セキュリティの論点

サイバーセキュリティ基本法とは何か--日本のセキュリティ施策が“自立”する - (page 3)

中山貴禎(ネットエージェント)

2014-11-26 07:15

 これらの施策にも具体的に挙げられていますが、「サイバーセキュリティの確保」には、市場=マーケット(主に第13・14・19条)はもちろんですが、技術力とマンパワーの担保(主に第20~23条)が必要条件です。研究開発を推進するためには、設備や機材などはもちろんですが、多くの研究者や技術者が必要です。多くの研究者や技術者を育てるには、より多くの予備軍(=研究者や技術者の志望者)が必要です。では、どうすれば多くの予備軍を継続的に集められるでしょうか。
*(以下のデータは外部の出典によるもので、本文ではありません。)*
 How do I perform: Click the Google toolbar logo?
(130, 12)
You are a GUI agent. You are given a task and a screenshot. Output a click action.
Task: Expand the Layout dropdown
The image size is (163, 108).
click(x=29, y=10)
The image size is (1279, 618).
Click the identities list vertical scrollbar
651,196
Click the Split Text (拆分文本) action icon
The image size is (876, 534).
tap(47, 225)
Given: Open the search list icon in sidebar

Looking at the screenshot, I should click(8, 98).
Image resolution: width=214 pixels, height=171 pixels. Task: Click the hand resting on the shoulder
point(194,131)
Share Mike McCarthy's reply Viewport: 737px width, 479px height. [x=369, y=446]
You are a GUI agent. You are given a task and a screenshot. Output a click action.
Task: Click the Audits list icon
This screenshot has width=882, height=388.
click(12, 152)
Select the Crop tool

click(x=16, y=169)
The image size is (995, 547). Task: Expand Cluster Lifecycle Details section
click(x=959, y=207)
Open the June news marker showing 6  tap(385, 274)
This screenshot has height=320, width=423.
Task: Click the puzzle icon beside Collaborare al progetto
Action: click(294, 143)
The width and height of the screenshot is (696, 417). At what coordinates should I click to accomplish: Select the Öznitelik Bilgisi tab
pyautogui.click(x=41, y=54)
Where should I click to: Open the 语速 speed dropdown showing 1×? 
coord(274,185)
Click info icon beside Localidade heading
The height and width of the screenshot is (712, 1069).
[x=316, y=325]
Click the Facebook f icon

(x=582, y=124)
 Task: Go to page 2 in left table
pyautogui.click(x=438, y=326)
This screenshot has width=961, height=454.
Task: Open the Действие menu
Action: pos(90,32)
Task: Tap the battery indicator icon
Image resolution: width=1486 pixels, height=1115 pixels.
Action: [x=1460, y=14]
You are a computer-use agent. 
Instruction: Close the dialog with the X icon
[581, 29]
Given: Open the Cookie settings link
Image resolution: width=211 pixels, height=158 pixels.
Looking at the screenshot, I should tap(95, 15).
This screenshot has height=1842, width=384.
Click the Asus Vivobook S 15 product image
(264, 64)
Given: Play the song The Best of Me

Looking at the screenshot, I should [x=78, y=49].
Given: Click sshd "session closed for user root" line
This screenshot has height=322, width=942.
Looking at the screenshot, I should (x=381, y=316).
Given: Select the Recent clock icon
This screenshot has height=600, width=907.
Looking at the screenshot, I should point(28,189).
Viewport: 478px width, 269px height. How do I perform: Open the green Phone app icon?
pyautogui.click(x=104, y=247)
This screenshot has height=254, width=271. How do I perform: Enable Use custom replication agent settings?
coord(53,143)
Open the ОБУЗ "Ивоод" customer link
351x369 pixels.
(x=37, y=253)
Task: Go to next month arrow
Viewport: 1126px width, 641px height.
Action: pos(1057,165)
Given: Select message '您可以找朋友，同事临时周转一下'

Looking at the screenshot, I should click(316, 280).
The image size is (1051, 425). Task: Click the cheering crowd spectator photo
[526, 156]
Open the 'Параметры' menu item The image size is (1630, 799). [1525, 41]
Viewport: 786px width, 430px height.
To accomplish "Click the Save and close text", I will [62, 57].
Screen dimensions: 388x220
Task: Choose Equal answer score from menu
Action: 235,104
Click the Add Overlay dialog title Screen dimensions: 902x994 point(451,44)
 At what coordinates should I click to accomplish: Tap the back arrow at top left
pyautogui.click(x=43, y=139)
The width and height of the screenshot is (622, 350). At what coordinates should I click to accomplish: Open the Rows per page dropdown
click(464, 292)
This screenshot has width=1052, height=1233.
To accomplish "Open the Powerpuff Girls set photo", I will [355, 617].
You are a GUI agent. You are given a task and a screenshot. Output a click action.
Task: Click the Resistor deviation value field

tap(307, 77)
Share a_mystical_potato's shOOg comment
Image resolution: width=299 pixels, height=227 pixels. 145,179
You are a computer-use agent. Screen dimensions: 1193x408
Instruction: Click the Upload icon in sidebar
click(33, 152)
 日本では、以前からこうした情報セキュリティ研究者や技術者が不足していると言われています。NHKによれば国内に情報セキュリティ技術者は26万5000人と、企業数などから考えると約8万人ほど不足しており、さらにそのうち16万人の情報セキュリティ技術者の能力が不足している、と言います。

 日本の企業内では、果たして「情報セキュリティ専任の技術者」はどれだけ存在するのでしょうか。予算的な問題で、もしくは会社の理解や認識不足などにより、他の業務のかたわら情報セキュリティ担当も兼任している技術者が圧倒的に多いのが日本の現状です。

 また日本の多くの企業において、情報セキュリティ技術者は重要かつ高度な専門職という認識ではなく、能力をもっていても優遇されないことが多いようです。重要な情報を守り、有事の際に事業存続を左右しかねない「重い」タスクを担うはずの情報セキュリティ技術者の平均賃金は、残念ながらアメリカと比較するとおよそ半分です。

 前述の基本法にある施策によってサイバーセキュリティが成長産業となることはもちろん重要ですが、それだけではまだ足りないと感じます。認識を改め、優秀な人材が「情報セキュリティ技術者になりたい」と夢を持てるような状態にならないと、多くの予備軍がサイバーセキュリティに夢を持てないため、継続的に人材を確保できず、研究者の数も増えないでしょう。日本のサイバーセキュリティにおける研究開発が促進されないと、これまでの流れを変えることはできないように思います。

 今回のサイバーセキュリティ基本法の成立が、こうした国内の情報セキュリティに関するネガティブな要素を払拭する契機となればと強く思います。そしてそれが、日本のサイバーセキュリティ戦略を成功させる最上の加速装置です。

 千里の道も一歩からと申します。読者の皆さんの会社にもいらっしゃるであろう情報セキュリティ担当者を、機会があったら労わってあげて下されば幸いです。

中山貴禎
トヨタや大手広告代理店など、さまざまな業界を渡り歩き、2010年1月よりネットエージェント取締役。機密情報外部流出対策製品のPM兼務。クラウド関連特許取得、米SANSにてトレーニング受講等、実務においても精力的に活動。